## WHAT IS BEING ASKED
Return each line exactly, beginning with the one that has "Lohnbuchalter (m,w,d) (1104, 1366)" and finishing with the final line of the material. Drop any pictures.

## DATASET RECORDS
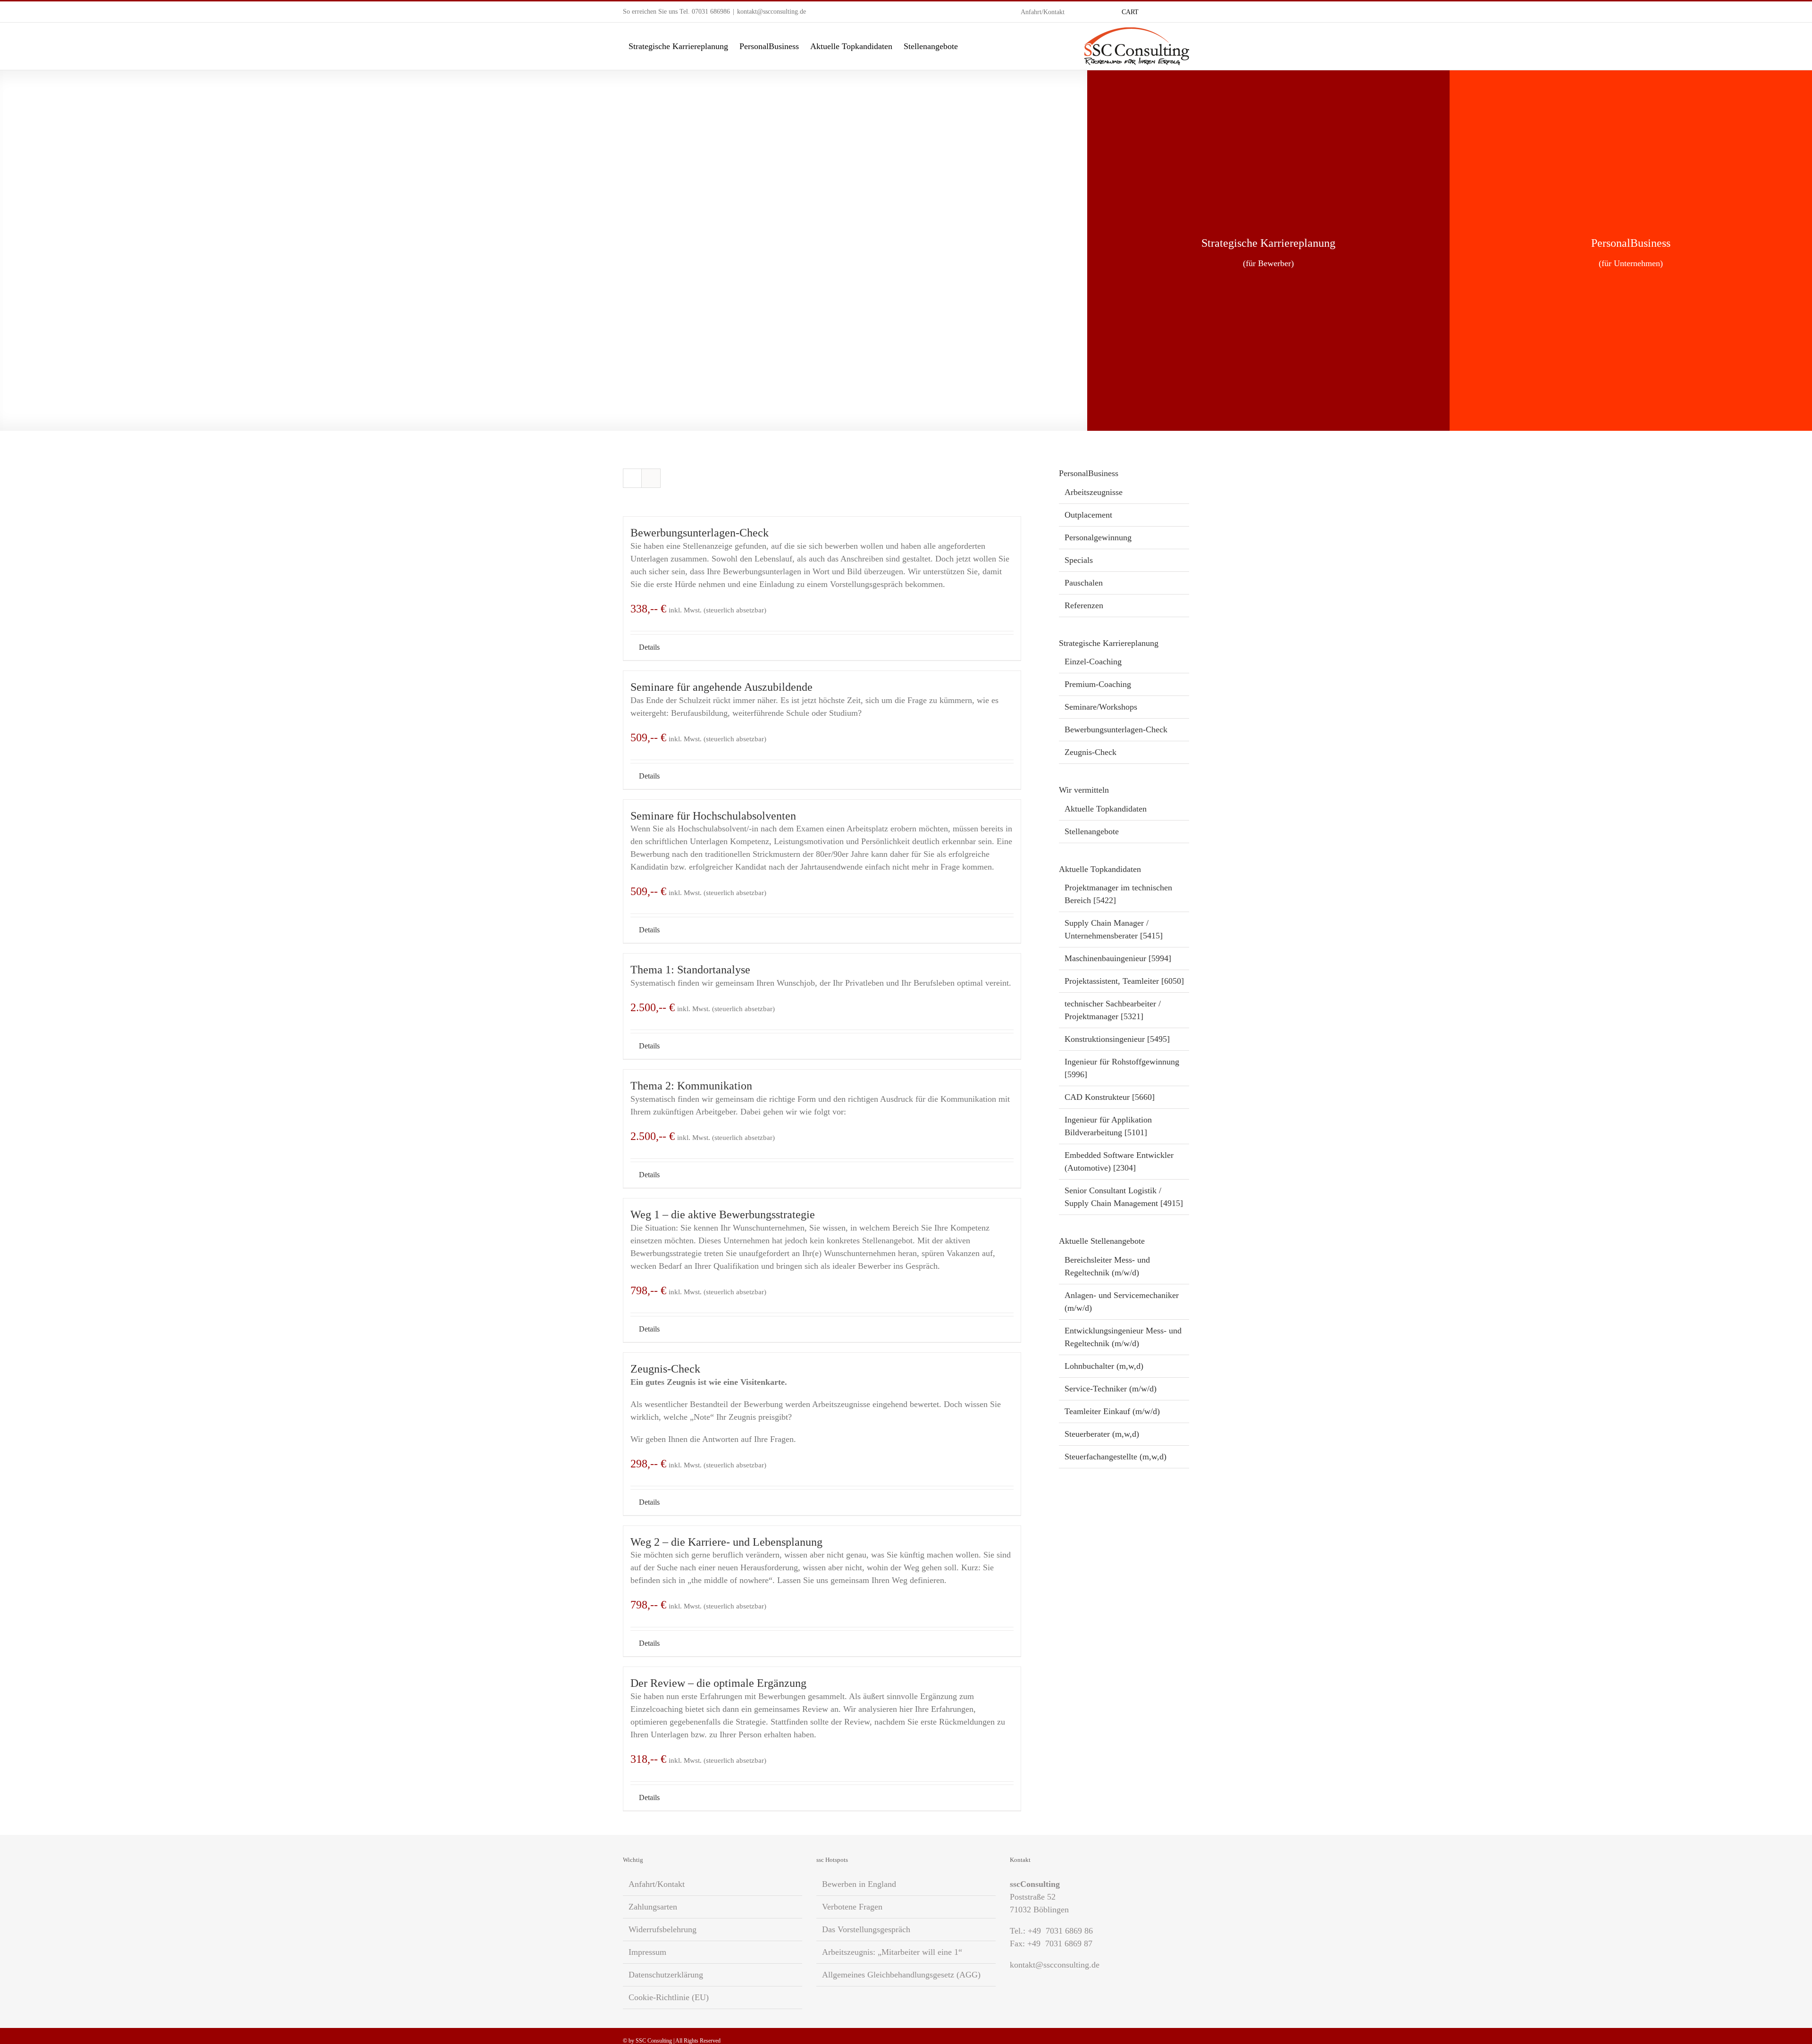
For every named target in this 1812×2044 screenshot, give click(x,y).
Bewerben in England (859, 1884)
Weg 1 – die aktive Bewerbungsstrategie (722, 1214)
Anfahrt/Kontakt (657, 1884)
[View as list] (651, 478)
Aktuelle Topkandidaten (1106, 808)
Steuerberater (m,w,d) (1102, 1434)
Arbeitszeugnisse (1094, 492)
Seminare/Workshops (1101, 707)
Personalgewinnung (1098, 537)
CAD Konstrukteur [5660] (1110, 1097)
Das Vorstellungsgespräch (866, 1929)
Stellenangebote (1092, 831)
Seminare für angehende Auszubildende (721, 687)
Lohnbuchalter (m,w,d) (1104, 1366)
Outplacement (1088, 514)
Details (649, 647)
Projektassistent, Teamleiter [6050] (1124, 981)
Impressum (647, 1952)
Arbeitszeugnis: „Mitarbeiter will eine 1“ (892, 1952)
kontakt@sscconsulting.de (771, 11)
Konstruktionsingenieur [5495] (1117, 1039)
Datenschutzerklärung (666, 1974)
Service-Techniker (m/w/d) (1111, 1388)
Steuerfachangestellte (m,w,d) (1115, 1456)
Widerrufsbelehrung (662, 1929)
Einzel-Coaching (1093, 661)
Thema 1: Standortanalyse (690, 969)
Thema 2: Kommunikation (691, 1086)
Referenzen (1084, 605)
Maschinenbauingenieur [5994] (1118, 958)
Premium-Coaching (1098, 684)
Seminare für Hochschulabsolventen (713, 816)
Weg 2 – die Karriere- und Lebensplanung (726, 1542)
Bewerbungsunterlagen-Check (699, 533)
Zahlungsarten (653, 1906)
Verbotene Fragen (852, 1906)
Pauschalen (1084, 582)
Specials (1079, 560)
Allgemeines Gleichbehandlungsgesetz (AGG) (901, 1974)
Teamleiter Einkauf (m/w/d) (1112, 1411)
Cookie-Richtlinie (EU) (669, 1997)
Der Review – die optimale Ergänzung (718, 1683)
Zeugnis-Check (665, 1369)
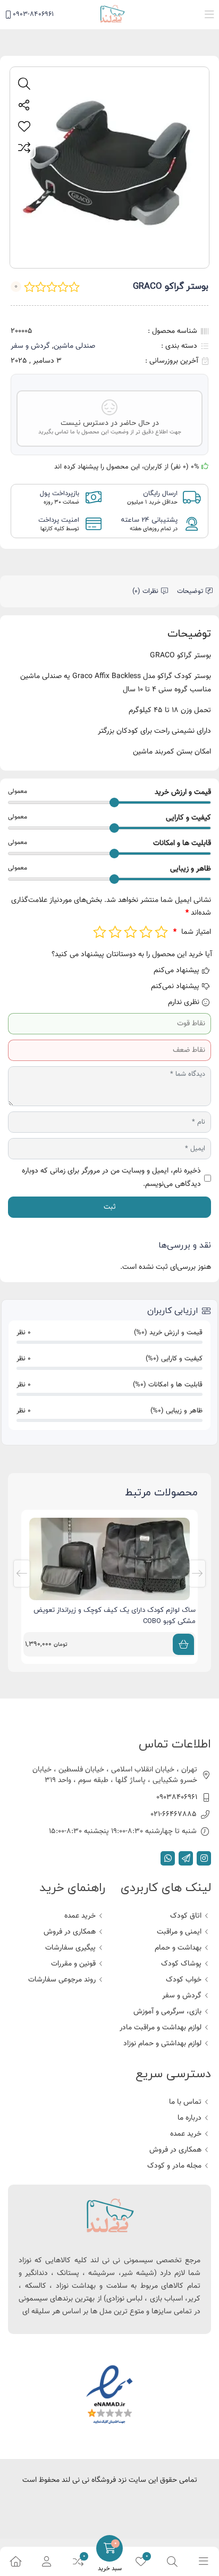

## RESULT OF THIS EXERCISE
Lohnbuchalter (m,w,d) (1104, 1366)
Outplacement (1088, 514)
Details (649, 647)
Projektassistent, Teamleiter [6050] (1124, 981)
Impressum (647, 1952)
Arbeitszeugnis: „Mitarbeiter will eine 1“ (892, 1952)
kontakt@sscconsulting.de (771, 11)
Konstruktionsingenieur [5495] (1117, 1039)
Datenschutzerklärung (666, 1974)
Service-Techniker (m/w/d) (1111, 1388)
Steuerfachangestellte (m,w,d) (1115, 1456)
Widerrufsbelehrung (662, 1929)
Einzel-Coaching (1093, 661)
Thema 1: Standortanalyse (690, 969)
Thema 2: Kommunikation (691, 1086)
Referenzen (1084, 605)
Maschinenbauingenieur [5994] (1118, 958)
Premium-Coaching (1098, 684)
Seminare für Hochschulabsolventen (713, 816)
Weg 2 – die Karriere- und Lebensplanung (726, 1542)
Bewerbungsunterlagen-Check (699, 533)
Zahlungsarten (653, 1906)
Verbotene Fragen (852, 1906)
Pauschalen (1084, 582)
Specials (1079, 560)
Allgemeines Gleichbehandlungsgesetz (AGG) (901, 1974)
Teamleiter Einkauf (m/w/d) (1112, 1411)
Cookie-Richtlinie (EU) (669, 1997)
Der Review – die optimale Ergänzung (718, 1683)
Zeugnis-Check (665, 1369)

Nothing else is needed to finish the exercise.